他人の感情を正確に測ろうとしても、想像することはできるかもしれませんが、寸分の狂いなく正確に理解することはできません。また、マーケティングデータのように数値化しても、客観的に理解することは、そう簡単ではありません。
しかし、あきらめてはいけません。
その難題の唯一の解決方法は、「自分の感情をできるだけ正確に把握する」ことです。
ヒットは「究極の個」を突き詰めた先にある
著名なシンガーソングライターである宇多田ヒカルさんは、自身の作詞作曲について、次のように語っています。
それで、人間のことやまわりの人たち、遠くにいる関係のない人たちのことも、
より深くわかるような気がする。
(「EIGHT-JAM」テレビ朝日 2024年4月28日放送)
自分がある出来事に対して、どう感じるかという自分自身の「感情」を、言葉や行動など何かしらの方法で表現し、それに共感してくれるかどうかを確認することでしか、私たちは他人の「感情」を理解することはできないのです。
例えば、あるミュージシャンが自分の感情を一曲の歌に込めて表現します。その歌が一人、また一人と人々の心に響き、少しずつ多くの人が共感し始めます。最終的に、その共感が集まって一つのヒット曲が生まれることがあります。

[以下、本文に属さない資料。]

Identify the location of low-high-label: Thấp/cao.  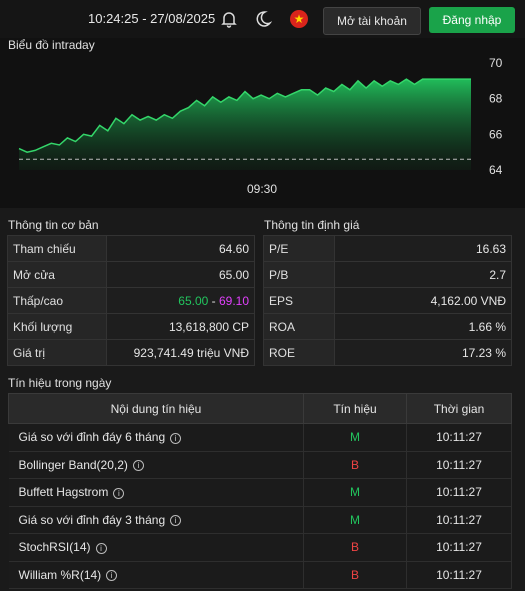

これは、一人のミュージシャンの主観的で個人的な感情が、一人ひとりの共感を経て、多くの人に受け入れられ、「共通の感情」へと進化する過程です。
つまり、自分自身の「感情」に気づいて、それを表現することで、他人との共感を生み出し、より広く、より多くの「人を動かす」ことができます。それは、「隠れたホンネ」の中にある「感情」を探り当てていくという、インサイト探索のはじめの一歩のような作業とも言えるのです。
つまり、世の中のほとんどのヒット作品は「隠れたホンネ」を捉えていると言っても過言ではありません。